The distinction between physical space and the space of possibilities (i.e. configuration space) becomes obvious when you have N particles on a line, because the physical space is still 1d, but the space of possibilities is N-dimensional (and the phase space is 2N dimensional.)
Wave functions exist in the space of possibilities/configuration space, not in phase space. You can also write a wave function in the “dual” or “conjugate” space of possibilities, where instead of writing it as a function of x1 (with no reference to p1), you write it in terms of p1 (with no reference to x1). This is called momentum space. So you have a choice: you can write the wave function in configuration space, or in momentum space, but not in phase space.
If you write the wave function in configuration space, the wave function’s shape tells you the distribution of possible measurements of x1, and the derivative of the wave function d Psi(x1)/dx1 tells you the distribution of possible measurements of p1. (If you use momentum space, the reverse is true.)

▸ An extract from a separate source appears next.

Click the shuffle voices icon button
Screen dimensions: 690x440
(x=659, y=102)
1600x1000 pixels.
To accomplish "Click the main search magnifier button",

The only thing that is conserved for a wave function is probability; once normalized so that the integral of its square over the space of possibilities is equal to 1, that will remain true at all times, as long as QM is valid for the system. Uncertainties are not conserved, so there is no need for a broader x1 distribution to lead to a narrower p1 distribution. You can see that in my examples in this post, especially the last one.
Hopefully now I’ve given you the right glasses, and your eyes are not only open but also properly focused too!
There’s nothing wrong with “obsessing” about making things clearer.
Seán
These articles are so good and really help me to better appreciate your book. I especially liked the article you linked to above, which addressed ( to a limited degree ) two things I’ve been thinking about. How to visualize two wavicles and how to visualise the wave function in QFT.
I have always felt far too dumb to understand QFT. I think really because I find it too hard to visualize. The books I’ve read just seem to reduce to a manipulation of symbols which leaves me feeling dissatisfied.
I notice you go from QM to QFT and skip over RQM. Is this because RQM is a confusing distraction ?
Should I visualize the wave function in QFT as being static ( no time dependance ) ?
Relativistic quantum mechanics isn’t consistent; relativity needs you to be able to make particle pairs, but you can’t in QM, relativistic or not. This approach was good as an intermediate step, but there’s no consistent theory there. You need QFT. The reasons are discussed at the end of this post.
Wave functions in QFT are time dependent and satisfy a Schroedinger equation also. We’ll see that soon enough.
However, just as in QM, one can choose the “Heisenberg picture” in which wave functions are static and operators change with time, as opposed to Schroedinger’s picture where the reverse is true.
But if you want to preserve special relativity at every step, you will want to use Feynman’s innovative approach — the approach of path integrals. I haven’t decided if and when to discuss that, but it’s many months off.
Fascinating. One of the aspects of QFT that I’ve found frustrating in the text books, is the lack of any clear description of what a “field” actually is and how it relates to the wavefunctions of QM. This is precisely the kind of introductory chapter that the textbooks need.
David Tong does actually show how to construct the QM’s wavefunction from QFT, but it’s very much an aside from the main body of his lectures. Most other texts don’t even consider it.